• _Document extract_
■ ■ ■ ■

Restructuring the fire alarm code

NFPA 72-2010 features significant changes to benefit system design and installations.

By Raymond A. Grill, PE, FSFPE, Arup, Washington, D.C. January 17, 2012

While the 2010 edition of NFPA 72: National Fire Alarm and Signaling Code has been available since fall 2009, it has been adopted by only a few jurisdictions at this time. Adoption and application of NFPA 72 is typically driven by the model building or fire codes (e.g., International Building Code, Life Safety Code, etc.). Even though the 2010 edition may not yet be enforced in your jurisdiction or on your project, there are a number of significant changes to the code that could help with current system designs or installations.

Just when you had gotten used to the organization of the code (it has been consistent for the 2002 and 2007 editions), the Technical Correlating Committee decided to reorganize the code. In defense of the committee, some changes were necessary to accommodate new criteria for emergency communication requirements, so rather than shoehorn information into the current organization, the committee decided to expand the chapter structure to allow for future inclusion of information and criteria. The goal is to not have to reorganize the code for a long time. The new code structure has four basic sections:

  • Chapters concerned with administration of the code
  • Chapters applicable to all types of systems (support chapters)
  • Chapters addressing requirements specific to fire alarm system type
  • Annexes providing explanatory material and informational references.

While it looks on the surface to be a significant expansion of the code, users will notice that a number of chapters have been reserved for the future.

■ ■ ■ ■

• _Required work_
In the fire alarm code article, replace "Annexes" with "Appendices" in the passage starting at "Just when you" and ending at "and informational references.".

• _Data segment_
■ ■ ■ ■

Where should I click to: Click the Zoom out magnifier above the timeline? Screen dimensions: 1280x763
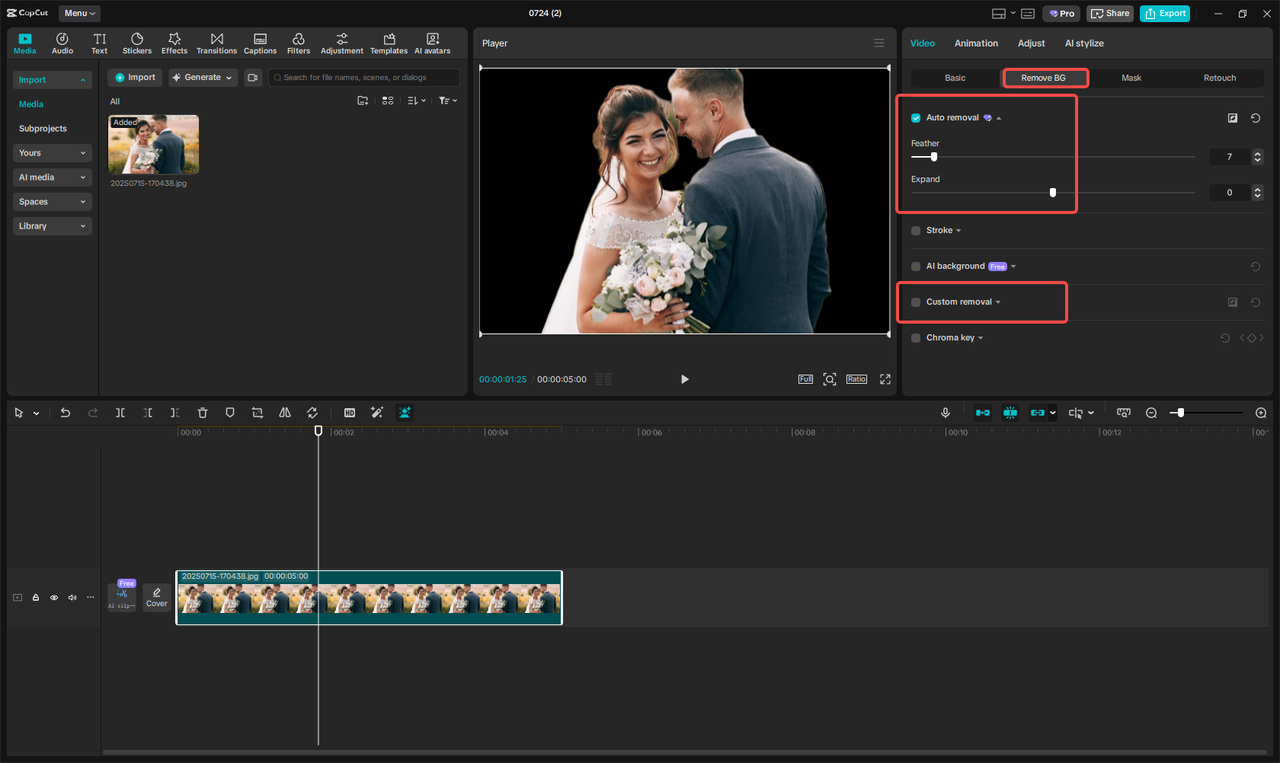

■ ■ ■ ■

• _Complete output_
Just when you had gotten used to the organization of the code (it has been consistent for the 2002 and 2007 editions), the Technical Correlating Committee decided to reorganize the code. In defense of the committee, some changes were necessary to accommodate new criteria for emergency communication requirements, so rather than shoehorn information into the current organization, the committee decided to expand the chapter structure to allow for future inclusion of information and criteria. The goal is to not have to reorganize the code for a long time. The new code structure has four basic sections:

  • Chapters concerned with administration of the code
  • Chapters applicable to all types of systems (support chapters)
  • Chapters addressing requirements specific to fire alarm system type
  • Appendices providing explanatory material and informational references.